Numpy: ERROR: test_big_arrays (test_io.TestSavezLoad) on OS X + Python 3.3

Created on 3 Oct 2013  ·  29Comments  ·  Source: numpy/numpy

Reported by Piet van Oostrum on the mailing list against 1.8.0rc1 on OS X with Python 3.3:

======================================================================
ERROR: test_big_arrays (test_io.TestSavezLoad)
----------------------------------------------------------------------
Traceback (most recent call last):
  File "/Library/Frameworks/Python.framework/Versions/3.3/lib/python3.3/site-packages/numpy/testing/decorators.py", line 146, in skipper_func
    return f(*args, **kwargs)
  File "/Library/Frameworks/Python.framework/Versions/3.3/lib/python3.3/site-packages/numpy/lib/tests/test_io.py", line 149, in test_big_arrays
    np.savez(tmp, a=a)
  File "/Library/Frameworks/Python.framework/Versions/3.3/lib/python3.3/site-packages/numpy/lib/npyio.py", line 530, in savez
    _savez(file, args, kwds, False)
  File "/Library/Frameworks/Python.framework/Versions/3.3/lib/python3.3/site-packages/numpy/lib/npyio.py", line 589, in _savez
    format.write_array(fid, np.asanyarray(val))
  File "/Library/Frameworks/Python.framework/Versions/3.3/lib/python3.3/site-packages/numpy/lib/format.py", line 417, in write_array
    fp.write(array.tostring('C'))
OSError: [Errno 22] Invalid argument
00 - Bug numpy.lib

Most helpful comment

Hi all,

Could you try this issue with the last version of Python 3.6, 3.7 and 3.8a because I think to have fixed the issue on OSX with this PR (https://github.com/python/cpython/pull/1705).

I have an other PR for 2.7, but this one is not yet ready :/

Thank you for your feedback.

All 29 comments

I can reproduce this. Looks like a Python 3.x bug.

import os
import sys
import time


if sys.maxsize > 2**32:
    print('64-bit')
else:
    print('32-bit, exiting')
    sys.exit(0)

fname = 'write_large_bytestring.txt'
tmp = open(fname, 'wb')
try:
    L = (1 << 31) + 100000
    tmp.write(b'abc' * 2**32)
finally:
    tmp.close()
    os.remove(fname)
    print('Elapsed time: %s s' % time.clock())

The above works with Python 2.7 but not with 3.3:

$ python tmp3.py 
64-bit
Elapsed time: 7.896957 s

$ python3.3 tmp3.py 
64-bit
Elapsed time: 50.149956 s
Traceback (most recent call last):
  File "tmp3.py", line 16, in <module>
    tmp.write(b'abc' * 2**32)
OSError: [Errno 22] Invalid argument

$ ulimit
unlimited

Both Python are installed from the dmgs on python.org. I can't find an issue for this on bugs.python.org but IIRC the io module was completely rewritten.

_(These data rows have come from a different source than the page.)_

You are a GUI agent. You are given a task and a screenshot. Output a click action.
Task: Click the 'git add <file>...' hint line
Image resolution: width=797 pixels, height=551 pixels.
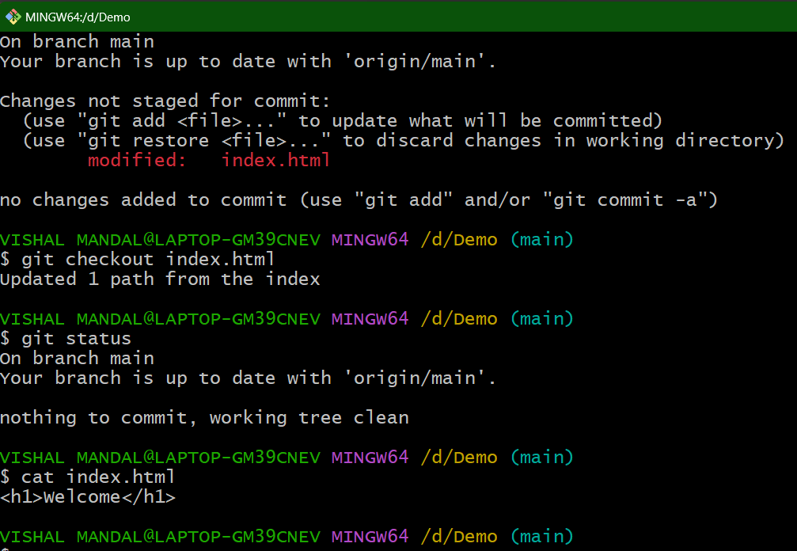click(x=343, y=120)
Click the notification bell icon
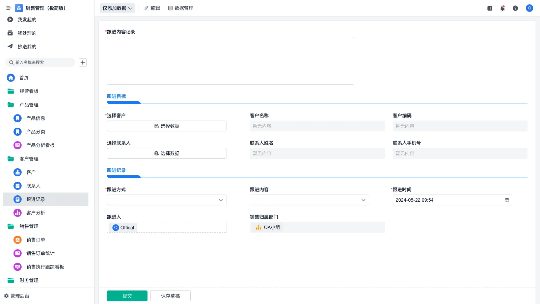The width and height of the screenshot is (540, 304). tap(502, 8)
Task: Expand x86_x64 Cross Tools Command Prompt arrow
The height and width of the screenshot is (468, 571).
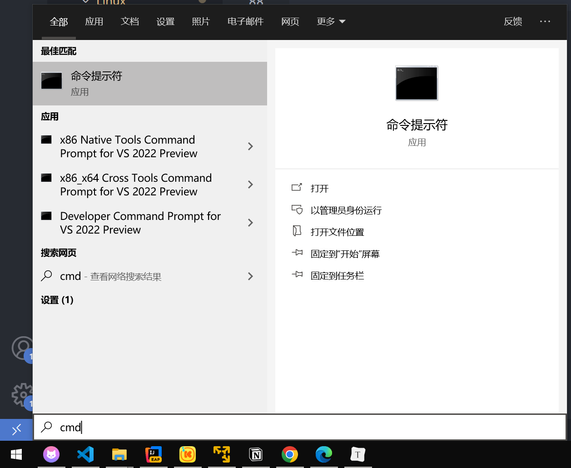Action: (250, 184)
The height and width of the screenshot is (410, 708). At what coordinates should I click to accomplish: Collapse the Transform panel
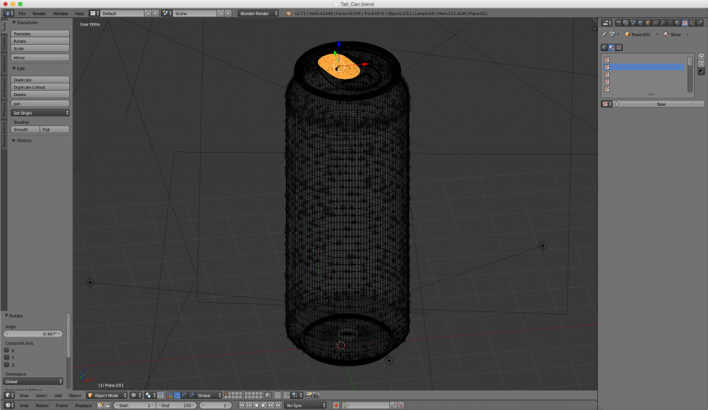pyautogui.click(x=28, y=23)
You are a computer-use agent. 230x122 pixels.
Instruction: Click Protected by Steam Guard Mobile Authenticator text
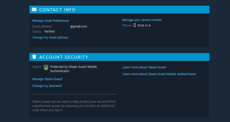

Test introduced in gh-2942.

Or maybe this is another OSX I/O bug? Remember, OSX libc is buggy and has issues in fwrite/fread when dealing with data blocks close to 2**32, which we had to work around in tofile/fromfile...

In any case, we obviously have to work around it by splitting up the write
into smaller chunks, right?

(Even if it's ultimately libc's fault, python should probably work around
it itself - possibly 2.7 had code to do this that got lost in the
transition.)
On 3 Oct 2013 10:03, "Pauli Virtanen" [email protected] wrote:

Or maybe this is another OSX I/O bug? Remember, OSX libc is buggy and has
issues in fwrite/fread when dealing with data blocks close to 2**32...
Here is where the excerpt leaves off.